[GOAL OF THE EXERCISE] Change "coordinate" to "location" in the material, starting with the line that contains "Locate each specified" and going on through the line that contains "failure [222, 437]", and write those lines out with nothing else altered. Leave the pictures out of your answer.

[DATASET EXTRACT]
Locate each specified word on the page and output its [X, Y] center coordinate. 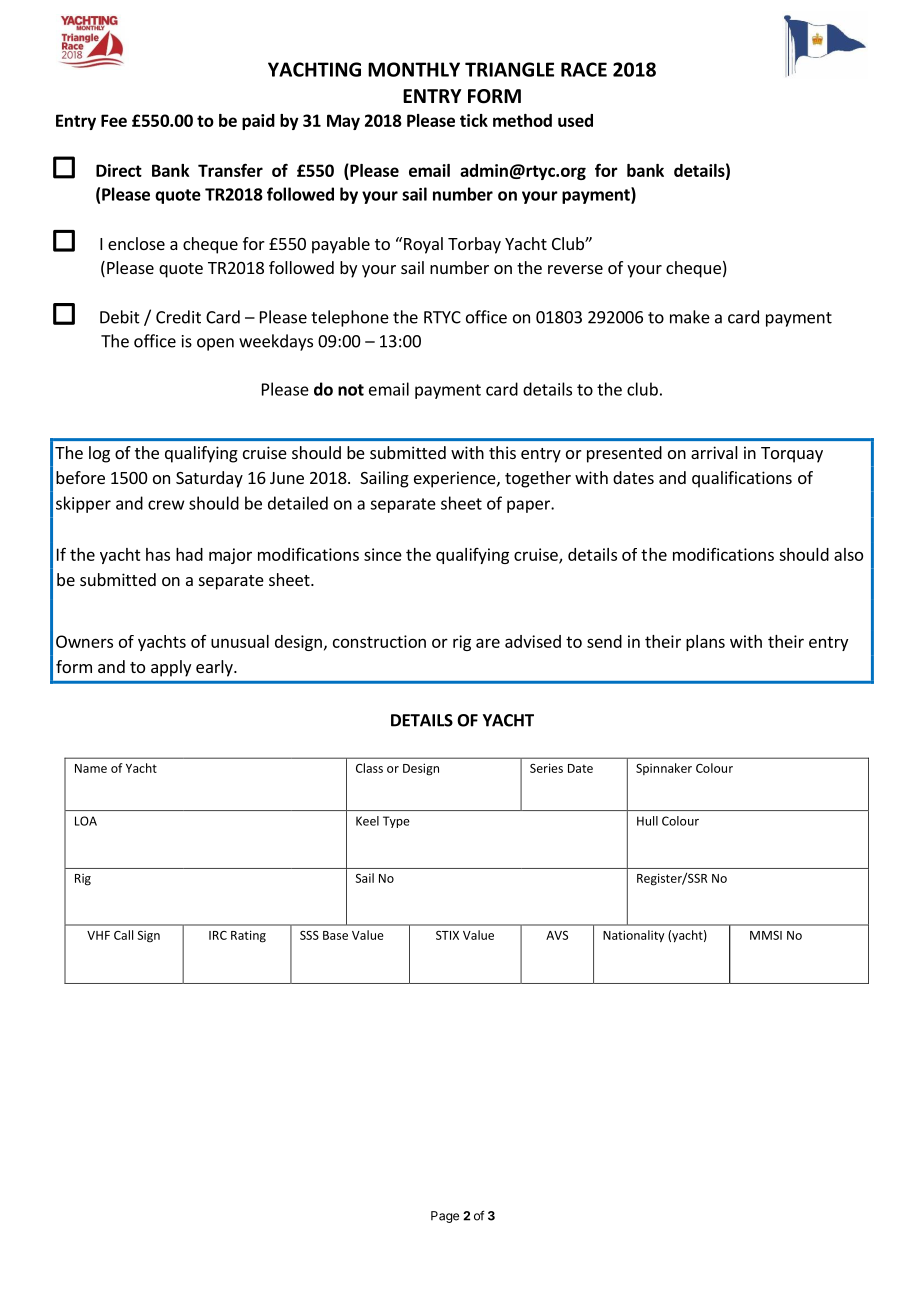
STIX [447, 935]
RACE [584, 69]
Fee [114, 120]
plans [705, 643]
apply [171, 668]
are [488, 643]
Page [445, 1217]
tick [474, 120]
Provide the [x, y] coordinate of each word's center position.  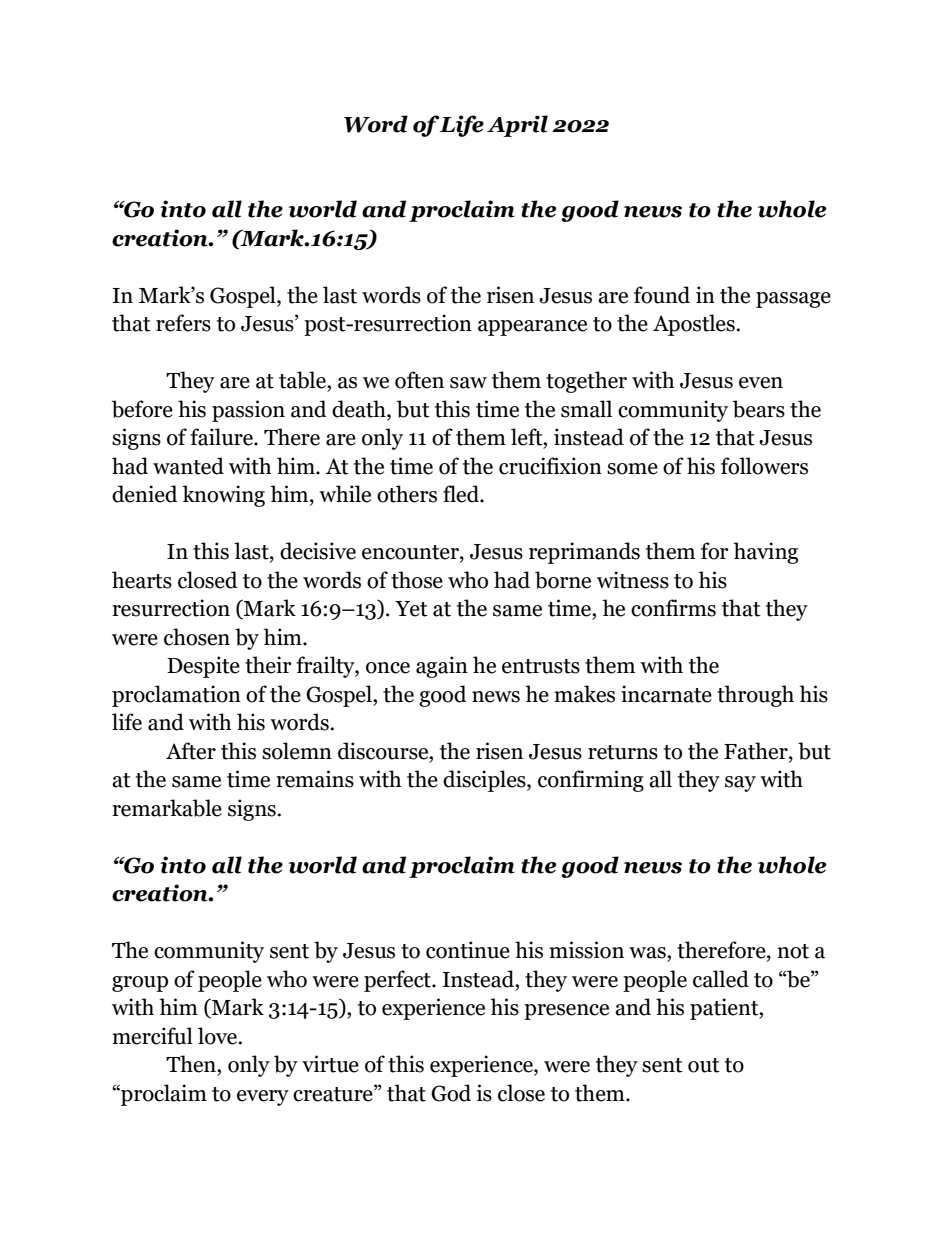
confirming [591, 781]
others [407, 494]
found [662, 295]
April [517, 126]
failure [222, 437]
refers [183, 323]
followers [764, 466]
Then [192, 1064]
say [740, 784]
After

==

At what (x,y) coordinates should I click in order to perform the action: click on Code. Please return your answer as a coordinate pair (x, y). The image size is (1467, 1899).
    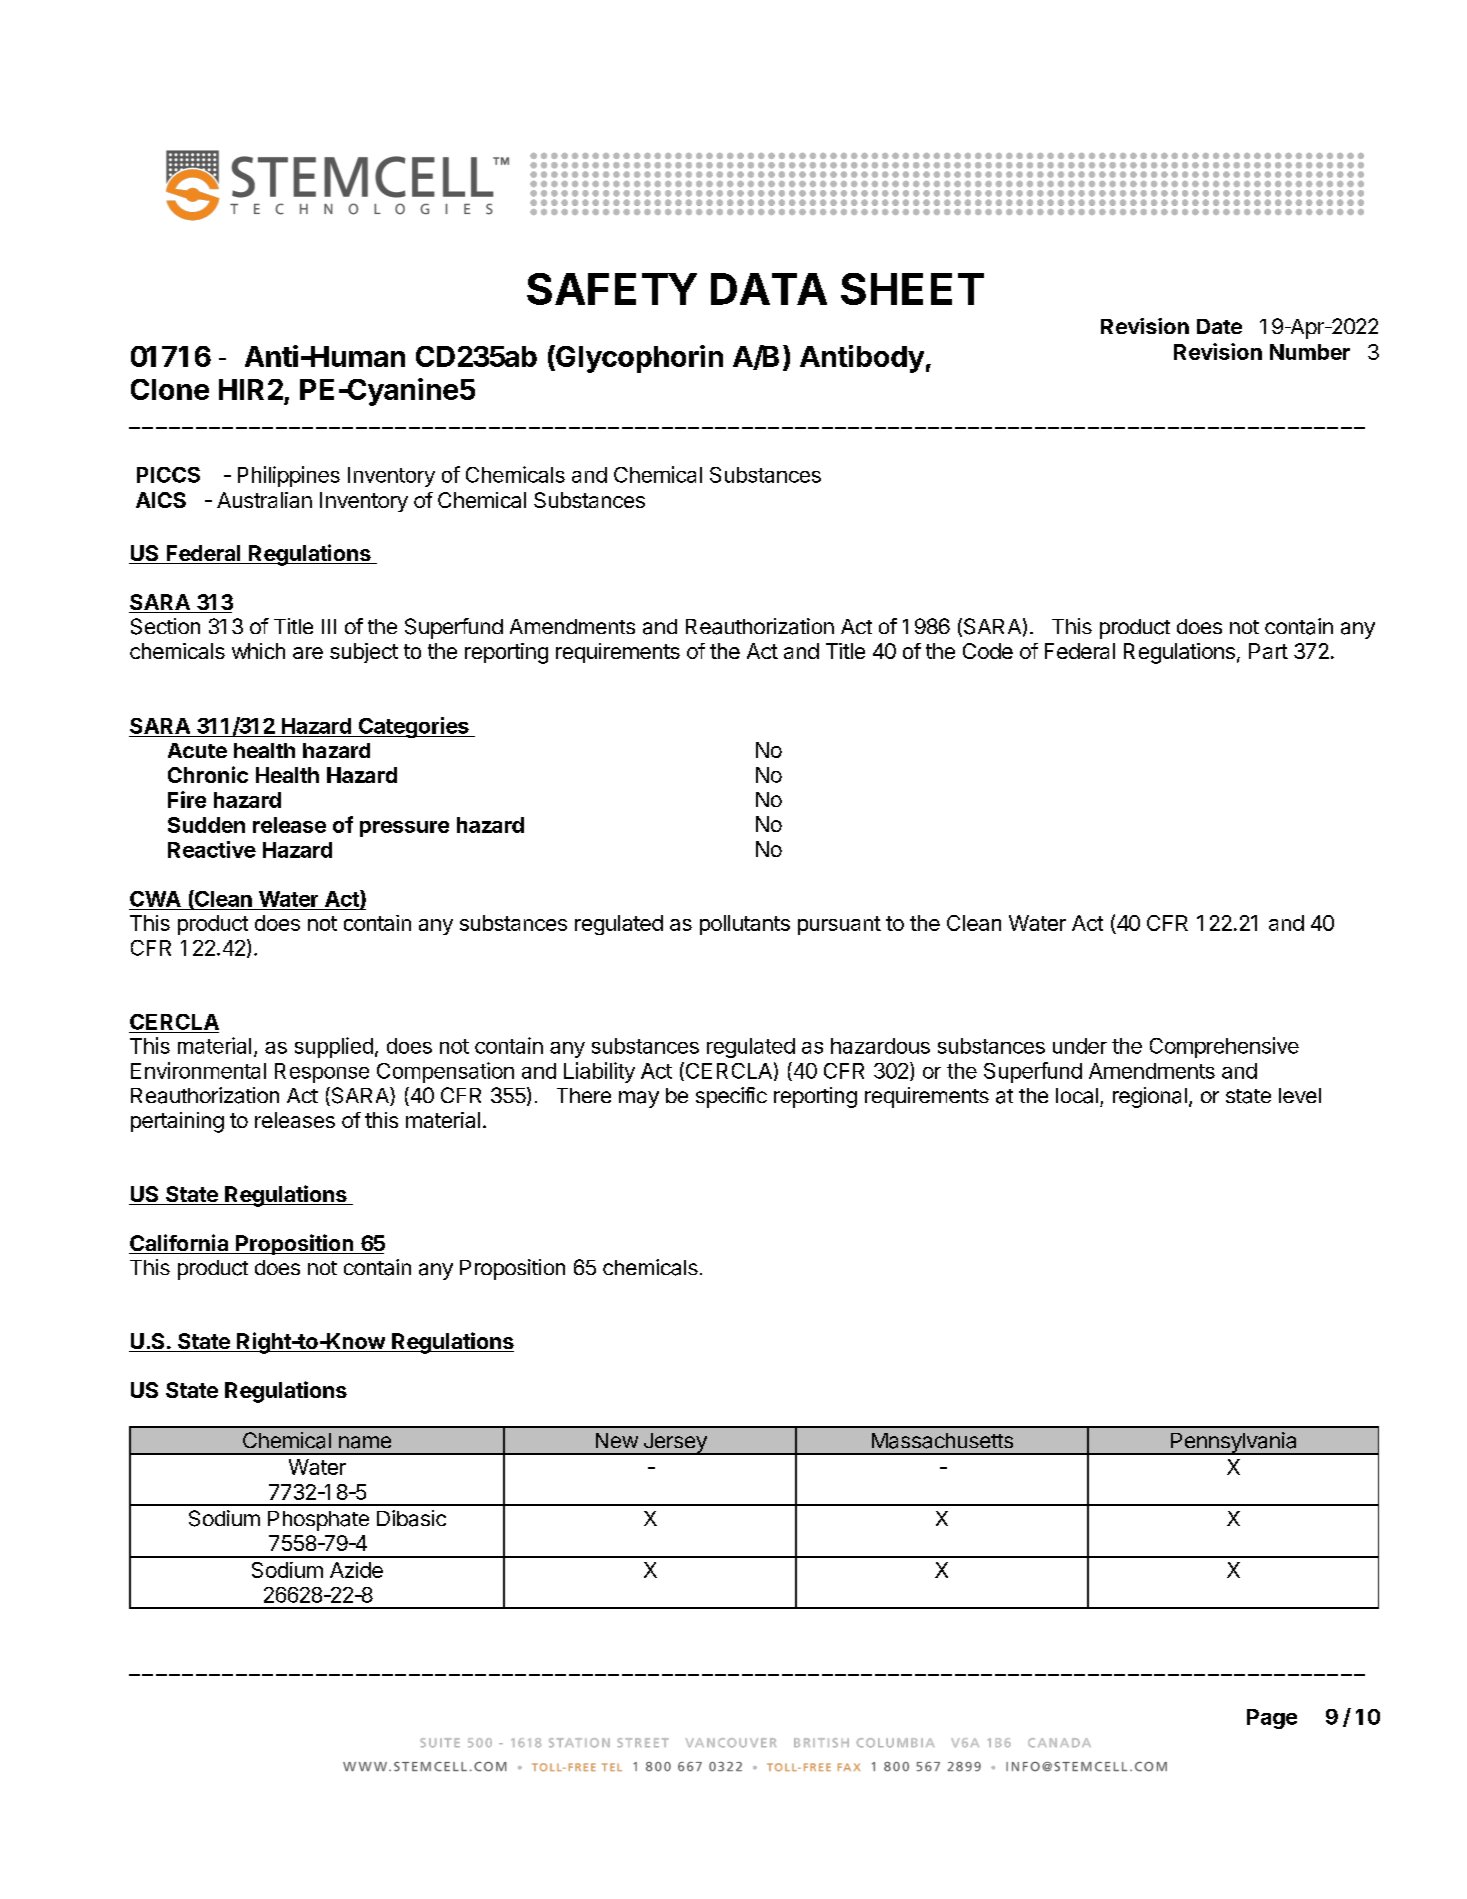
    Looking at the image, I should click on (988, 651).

==

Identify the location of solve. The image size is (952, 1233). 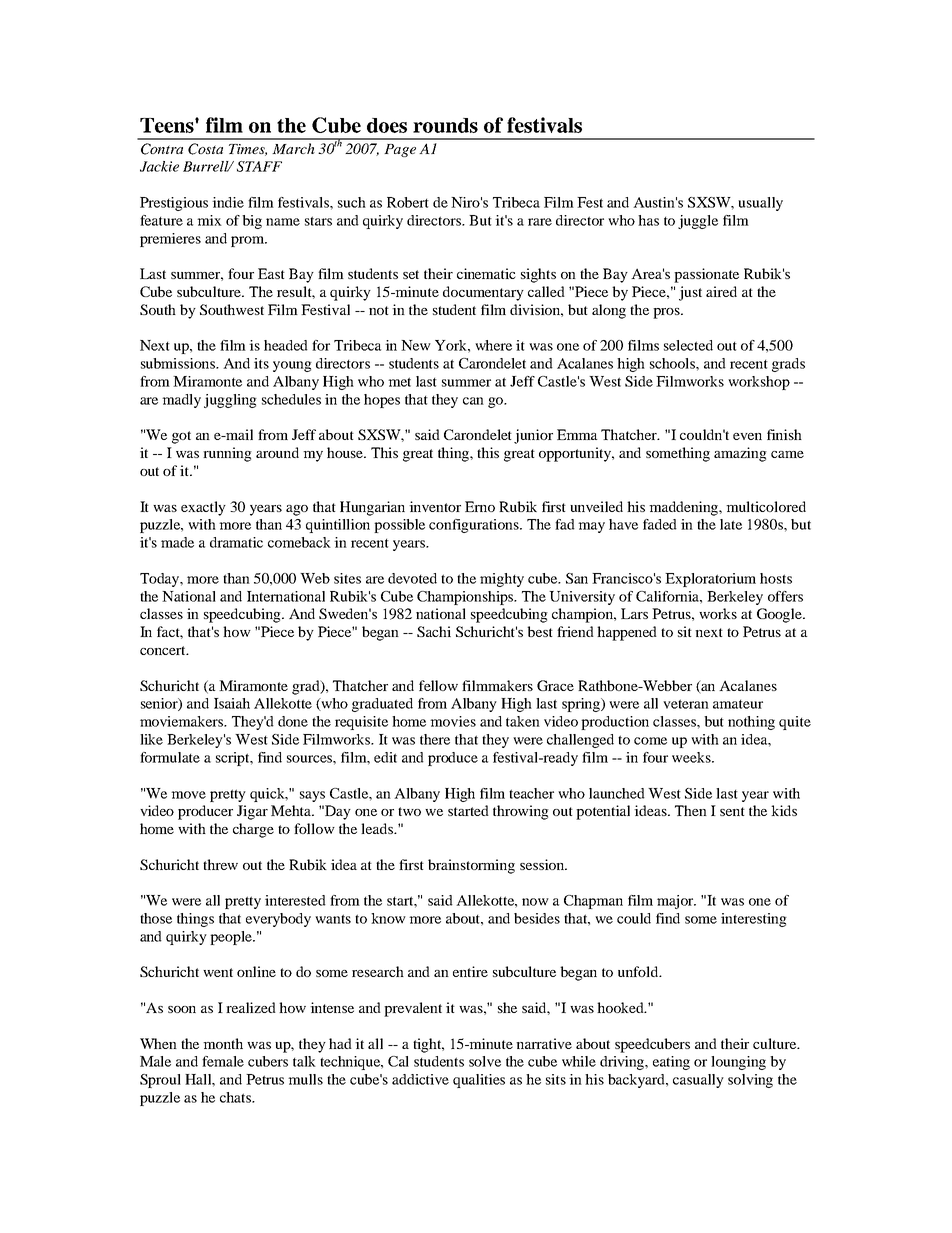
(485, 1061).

[ANSWER IN FULL]
Locate each specified word on the page and output its [X, Y] center location. 
STIX [447, 935]
RACE [584, 69]
Fee [114, 120]
plans [705, 643]
apply [171, 668]
are [488, 643]
Page [445, 1217]
tick [474, 120]
Provide the [x, y] location of each word's center position.  
confirming [591, 781]
others [407, 494]
found [662, 295]
April [517, 126]
failure [222, 437]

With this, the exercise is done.